Federally, for a partnership or S corporation, these gains and losses are
separately reported to the partners or shareholders.
The MBT business income tax base imposes tax on every taxpayer with business
activity within this state. The business income tax base means a taxpayer's
business income subject to certain adjustments. "Business income" means that
part of federal taxable income derived from business activity. For a partnership
or S corporation, business income includes payments and items of income and
expense that are attributable to business activity of the partnership or S
corporation and separately reported to the partners or shareholders. MCL
208.1105. There are no statutory adjustments to the business income tax base for
the disposition of capital assets. MCL 208.1201. Therefore, any net capital gain
attributable to business activity of the investment partnership that is
separately reported to the partners is also included in the MBT business income
tax base of the partnership.
The MBT also imposes tax on the modified gross receipts tax base of each
taxpayer with nexus. MCL 208.1203. "Gross receipts" means the entire amount
received by the taxpayer as determined by using the taxpayer's method of
accounting used for federal income tax purposes, . . ., from any activity
whether in intrastate, interstate, or foreign commerce carried on for direct or
indirect gain, benefit, or advantage to the taxpayer or to others with certain
exceptions. Subsection (p) provides an exception for each capital asset sold.

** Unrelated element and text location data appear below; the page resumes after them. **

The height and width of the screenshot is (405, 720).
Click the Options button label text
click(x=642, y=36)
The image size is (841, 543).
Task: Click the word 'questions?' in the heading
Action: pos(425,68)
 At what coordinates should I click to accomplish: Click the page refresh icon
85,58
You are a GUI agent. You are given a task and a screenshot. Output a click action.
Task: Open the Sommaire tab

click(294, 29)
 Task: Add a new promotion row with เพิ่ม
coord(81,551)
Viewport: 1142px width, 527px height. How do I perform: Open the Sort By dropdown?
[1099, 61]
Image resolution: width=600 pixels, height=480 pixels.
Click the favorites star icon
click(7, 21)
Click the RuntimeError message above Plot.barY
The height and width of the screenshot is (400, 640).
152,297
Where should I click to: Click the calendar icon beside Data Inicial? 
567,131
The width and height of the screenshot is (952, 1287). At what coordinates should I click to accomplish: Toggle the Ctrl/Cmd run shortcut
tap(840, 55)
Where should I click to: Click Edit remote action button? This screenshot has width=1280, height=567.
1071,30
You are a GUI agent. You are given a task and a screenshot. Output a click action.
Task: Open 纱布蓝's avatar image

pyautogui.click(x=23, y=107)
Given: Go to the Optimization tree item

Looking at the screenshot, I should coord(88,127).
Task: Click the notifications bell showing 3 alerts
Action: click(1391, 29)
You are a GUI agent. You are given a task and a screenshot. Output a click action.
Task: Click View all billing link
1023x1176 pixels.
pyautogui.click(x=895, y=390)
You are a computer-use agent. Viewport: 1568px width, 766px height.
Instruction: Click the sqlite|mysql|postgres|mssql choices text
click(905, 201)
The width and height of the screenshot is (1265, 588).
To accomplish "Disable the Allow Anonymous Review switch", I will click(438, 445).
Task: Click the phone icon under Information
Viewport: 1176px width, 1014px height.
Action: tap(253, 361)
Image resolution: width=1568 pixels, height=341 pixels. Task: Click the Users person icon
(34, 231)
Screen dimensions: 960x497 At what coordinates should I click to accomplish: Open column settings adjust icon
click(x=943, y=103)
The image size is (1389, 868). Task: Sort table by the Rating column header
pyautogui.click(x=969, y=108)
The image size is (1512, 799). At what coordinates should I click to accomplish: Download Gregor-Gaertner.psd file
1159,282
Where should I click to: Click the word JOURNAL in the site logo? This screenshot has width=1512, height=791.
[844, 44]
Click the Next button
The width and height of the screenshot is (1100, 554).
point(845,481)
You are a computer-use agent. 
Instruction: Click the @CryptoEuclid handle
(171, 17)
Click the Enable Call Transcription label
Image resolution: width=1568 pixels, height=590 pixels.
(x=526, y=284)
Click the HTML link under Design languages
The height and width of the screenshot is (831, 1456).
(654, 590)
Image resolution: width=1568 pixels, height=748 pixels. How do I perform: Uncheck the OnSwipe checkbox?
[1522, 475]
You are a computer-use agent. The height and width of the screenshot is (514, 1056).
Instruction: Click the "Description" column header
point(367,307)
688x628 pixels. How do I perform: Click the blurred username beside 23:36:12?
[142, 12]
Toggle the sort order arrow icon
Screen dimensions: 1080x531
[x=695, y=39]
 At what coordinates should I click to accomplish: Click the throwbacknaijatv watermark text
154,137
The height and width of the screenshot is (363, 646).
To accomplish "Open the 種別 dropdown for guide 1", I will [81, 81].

MCL 208.1111(1)(p). When a capital asset is sold or disposed of at a gain, only
the gain is effectively included in gross receipts.
This exception does not make a similar provision for capital assets sold at a
loss. In such cases, the exception only excludes the proceeds from gross
receipts. There is no adjustment or deduction of losses from the gross receipts.
Therefore, a taxpayer may not net capital gains and losses when calculating the
modified gross receipts tax base.
Finally, MCL 208.1111(1)(x) excepts from gross receipts investment activity
by a person that is organized exclusively to conduct investment activity and
that does not conduct investment activity for any person other than an
individual or a person related to that individual or by a common trust fund
established under the collective investment funds act, 1941 PA 174, MCL 555.101
to 555.113. A person related to an individual is defined as a spouse, brother or
sister, whether of whole or half blood or by adoption, ancestor, lineal
descendent of that individual or related person, or a trust benefiting that
individual or one or more persons related to that individual. Unless the facts
and circumstances surrounding the investment partnership meet this exemption,
gains from the sale of capital assets must be included in gross receipts as
described above. In such instances, a taxpayer may not net capital gains and
losses when calculating the modified gross receipts tax base.